▸ **WHAT IS REQUIRED**
Find and return every line of the data that contains the word "agent".

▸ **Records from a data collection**
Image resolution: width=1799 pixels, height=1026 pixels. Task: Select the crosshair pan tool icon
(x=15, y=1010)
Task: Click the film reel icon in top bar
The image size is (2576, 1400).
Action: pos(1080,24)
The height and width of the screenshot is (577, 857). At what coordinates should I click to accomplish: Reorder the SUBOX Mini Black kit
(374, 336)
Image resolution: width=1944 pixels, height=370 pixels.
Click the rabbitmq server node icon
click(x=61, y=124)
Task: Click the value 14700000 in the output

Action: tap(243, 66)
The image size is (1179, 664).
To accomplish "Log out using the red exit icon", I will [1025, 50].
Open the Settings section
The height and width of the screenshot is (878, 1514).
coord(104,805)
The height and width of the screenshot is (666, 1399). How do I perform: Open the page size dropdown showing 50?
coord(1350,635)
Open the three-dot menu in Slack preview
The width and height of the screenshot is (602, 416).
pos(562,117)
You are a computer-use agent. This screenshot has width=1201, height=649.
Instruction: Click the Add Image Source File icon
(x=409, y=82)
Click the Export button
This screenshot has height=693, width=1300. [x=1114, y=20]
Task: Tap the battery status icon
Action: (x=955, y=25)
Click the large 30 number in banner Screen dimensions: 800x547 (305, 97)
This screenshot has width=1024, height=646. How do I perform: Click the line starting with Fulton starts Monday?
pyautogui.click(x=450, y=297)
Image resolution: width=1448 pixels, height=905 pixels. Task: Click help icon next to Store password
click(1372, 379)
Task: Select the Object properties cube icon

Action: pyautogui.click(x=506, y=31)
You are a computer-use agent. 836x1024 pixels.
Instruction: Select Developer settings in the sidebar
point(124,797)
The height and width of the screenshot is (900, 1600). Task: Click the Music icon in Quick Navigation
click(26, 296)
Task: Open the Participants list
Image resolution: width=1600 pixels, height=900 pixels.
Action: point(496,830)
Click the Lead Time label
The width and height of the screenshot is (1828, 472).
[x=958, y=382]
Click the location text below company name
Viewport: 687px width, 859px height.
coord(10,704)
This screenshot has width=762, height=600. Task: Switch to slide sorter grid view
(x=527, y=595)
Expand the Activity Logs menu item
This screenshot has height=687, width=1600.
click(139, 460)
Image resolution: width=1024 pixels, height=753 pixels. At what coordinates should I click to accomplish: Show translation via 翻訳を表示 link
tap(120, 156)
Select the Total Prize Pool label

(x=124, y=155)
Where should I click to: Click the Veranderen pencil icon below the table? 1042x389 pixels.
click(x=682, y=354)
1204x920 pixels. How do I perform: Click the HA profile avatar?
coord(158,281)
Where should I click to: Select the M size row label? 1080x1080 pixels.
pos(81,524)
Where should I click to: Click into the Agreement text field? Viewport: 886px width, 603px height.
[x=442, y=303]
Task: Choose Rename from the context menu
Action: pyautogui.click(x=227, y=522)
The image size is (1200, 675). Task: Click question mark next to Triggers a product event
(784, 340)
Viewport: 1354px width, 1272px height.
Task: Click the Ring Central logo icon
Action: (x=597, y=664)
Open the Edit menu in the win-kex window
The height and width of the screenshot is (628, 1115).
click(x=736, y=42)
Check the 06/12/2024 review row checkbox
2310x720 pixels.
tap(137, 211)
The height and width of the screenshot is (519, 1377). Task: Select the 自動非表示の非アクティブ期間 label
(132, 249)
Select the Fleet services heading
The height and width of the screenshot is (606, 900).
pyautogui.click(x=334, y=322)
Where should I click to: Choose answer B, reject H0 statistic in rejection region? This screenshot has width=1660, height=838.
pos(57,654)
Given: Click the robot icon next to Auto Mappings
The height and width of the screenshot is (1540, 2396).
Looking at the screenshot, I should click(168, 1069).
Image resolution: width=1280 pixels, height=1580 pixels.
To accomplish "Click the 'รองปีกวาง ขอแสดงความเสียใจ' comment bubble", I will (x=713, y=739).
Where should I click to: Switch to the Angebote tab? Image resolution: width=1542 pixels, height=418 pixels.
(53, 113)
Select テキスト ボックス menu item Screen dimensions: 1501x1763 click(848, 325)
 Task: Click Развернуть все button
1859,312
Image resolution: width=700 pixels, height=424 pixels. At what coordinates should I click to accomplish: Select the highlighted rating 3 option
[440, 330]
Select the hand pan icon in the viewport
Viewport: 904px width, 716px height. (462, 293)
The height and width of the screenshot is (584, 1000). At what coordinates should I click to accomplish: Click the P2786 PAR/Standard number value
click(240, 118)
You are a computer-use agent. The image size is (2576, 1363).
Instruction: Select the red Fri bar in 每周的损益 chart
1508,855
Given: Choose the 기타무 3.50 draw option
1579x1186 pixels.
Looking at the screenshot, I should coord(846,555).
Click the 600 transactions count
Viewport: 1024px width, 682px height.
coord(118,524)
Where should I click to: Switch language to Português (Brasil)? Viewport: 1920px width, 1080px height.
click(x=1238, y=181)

▸ **WRITTEN RESPONSE**
You are a computer-use agent. This screenshot has width=1201, height=649.
You are a computer-use agent. 836x1024 pixels.
You are a computer-use agent. The image size is (2576, 1363).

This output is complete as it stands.